I’ve been programming for over a decade now, and, although I don’t usually use debugging tools, there are a few instances where I’ve found them to be indispensable. In this post, we go over a few debugging scenarios where print statements just don’t cut it.
The following will work on compiled languages like C, C++, and, sometimes, OCaml, and Haskell. They will not work on interpreted languages like Python, or Java; the interpreters and VMs used by the latter introduce to much abstraction.
Why did it crash?
gcc -ggdb
→gdb
→r
→bt
We first make sure we compile our source with debugging symbols enabled:
% gcc -ggdb -o fib fib.c
Now, we run the program with the GNU debugger, and see where it crashed:
% gdb ./fib
...
Reading symbols from /home/scvalex/proj/tmp/fib...done.
(gdb) r
Starting program: /home/scvalex/proj/tmp/fib
Program received signal SIGSEGV, Segmentation fault.
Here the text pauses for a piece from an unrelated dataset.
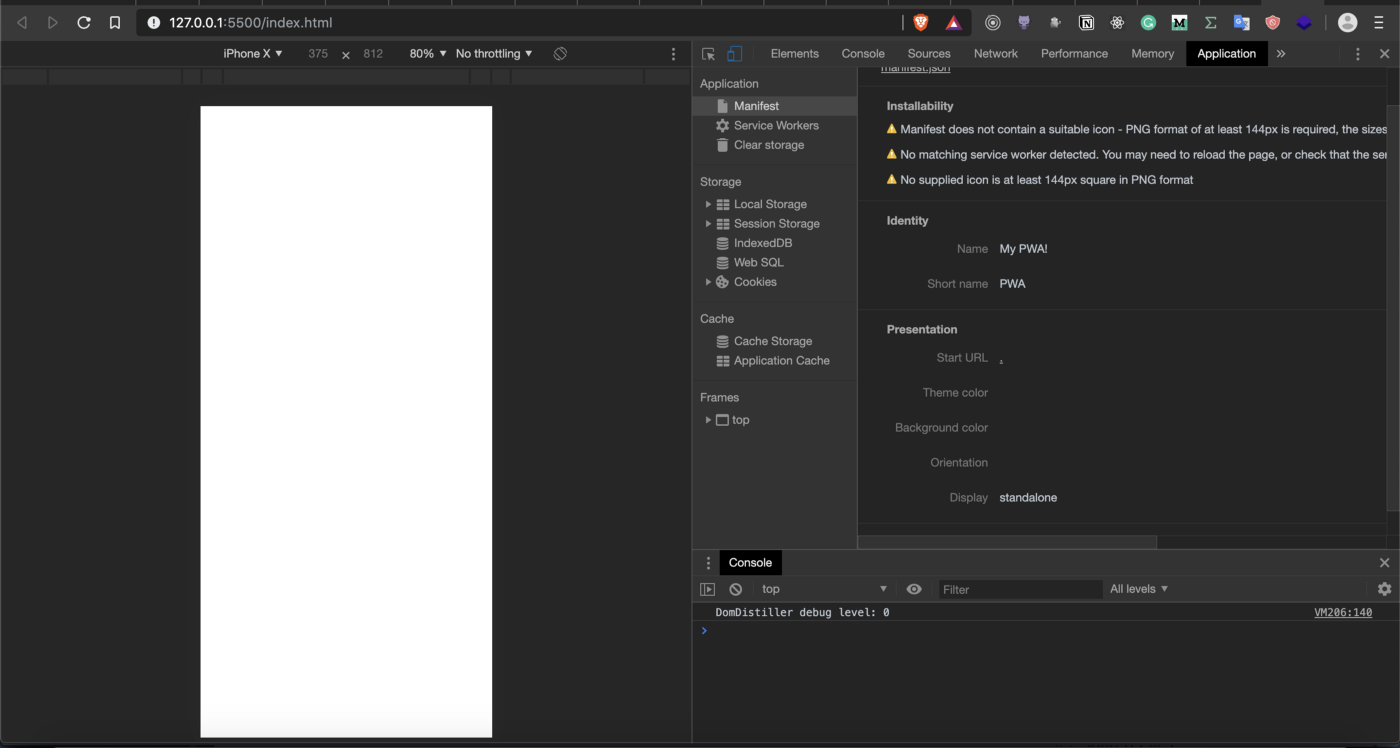Click the clear console icon
The height and width of the screenshot is (748, 1400).
point(736,589)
0x000000000040055c in fib (n=<error reading variable: Cannot access memory at address 0x7fffff7feffc>)
at fib.c:3
3 int fib(int n) {
Now that we know where, we will find out why. The backtrace is usually enough for this:
(gdb) bt
#0 0x000000000040055c in fib (
n=<error reading variable: Cannot access memory at address 0x7fffff7feffc>) at fib.c:3
#1 0x000000000040056c in fib (n=-174658) at fib.c:4
#2 0x000000000040056c in fib (n=-174657) at fib.c:4
#3 0x000000000040056c in fib (n=-174656) at fib.c:4
#4 0x000000000040056c in fib (n=-174655) at fib.c:4
...
We clearly see that fib
recursed until it exhausted the stack.
Why did it deadlock?
gcc -ggdb
→gdb
→r
→C-c
→i thr
→thr X
→bt
We compile our source with debugging symbols enabled, and run it in gdb
:
% gcc -Wall -ggdb -o phil -lpthread phil.c
% gdb ./phil
After running it a few times, we see it deadlocking, and interrupt execution with C-c
:
(gdb) r
Starting program: /home/scvalex/proj/tmp/phil
[Thread debugging using libthread_db enabled]
Using host libthread_db library "/lib64/libthread_db.so.1".
[New Thread 0x7ffff7814700 (LWP 27980)]
Philosopher 2 is full.
[New Thread 0x7ffff7013700 (LWP 27981)]
[Thread 0x7ffff7814700 (LWP 27980) exited]
^C
Program received signal SIGINT, Interrupt.
0x00007ffff7bc812f in pthread_join () from /lib64/libpthread.so.0
We can inspect the threads to see what’s going on:
(gdb) info threads
Id Target Id Frame
3 Thread 0x7ffff7013700 (LWP 27981) "phil" 0x00007ffff7bcd824 in __lll_lock_wait ()
from /lib64/libpthread.so.0
* 1 Thread 0x7ffff7fcd700 (LWP 27976) "phil" 0x00007ffff7bc812f in pthread_join ()
from /lib64/libpthread.so.0
(gdb) bt
#0 0x00007ffff7bc812f in pthread_join () from /lib64/libpthread.so.0
#1 0x00000000004008ca in main (argc=1, argv=0x7fffffffde58) at phil.c:29
(gdb) thread 3
[Switching to thread 3 (Thread 0x7ffff7013700 (LWP 27981))]
#0 0x00007ffff7bcd824 in __lll_lock_wait () from /lib64/libpthread.so.0
(gdb) bt
#0 0x00007ffff7bcd824 in __lll_lock_wait () from /lib64/libpthread.so.0
#1 0x00007ffff7bc9155 in _L_lock_490 () from /lib64/libpthread.so.0
#2 0x00007ffff7bc8faa in pthread_mutex_lock () from /lib64/libpthread.so.0
#3 0x00000000004007cc in philosopher1 (chopsticks=0x7fffffffdd20) at phil.c:5
#4 0x00007ffff7bc6ea7 in start_thread () from /lib64/libpthread.so.0
#5 0x00007ffff790014d in clone () from /lib64/libc.so.6
We see that the main thread is waiting in a pthread_join
, that only one of the two other threads is still running, and that it’s waiting in pthread_mutex_lock
. In our case, it’s now clear that one of the two child threads did not release its locks.
GDB can do much more (some have even called it a REPL for C), but the above cases are, by far, the most frequent uses for it I have found.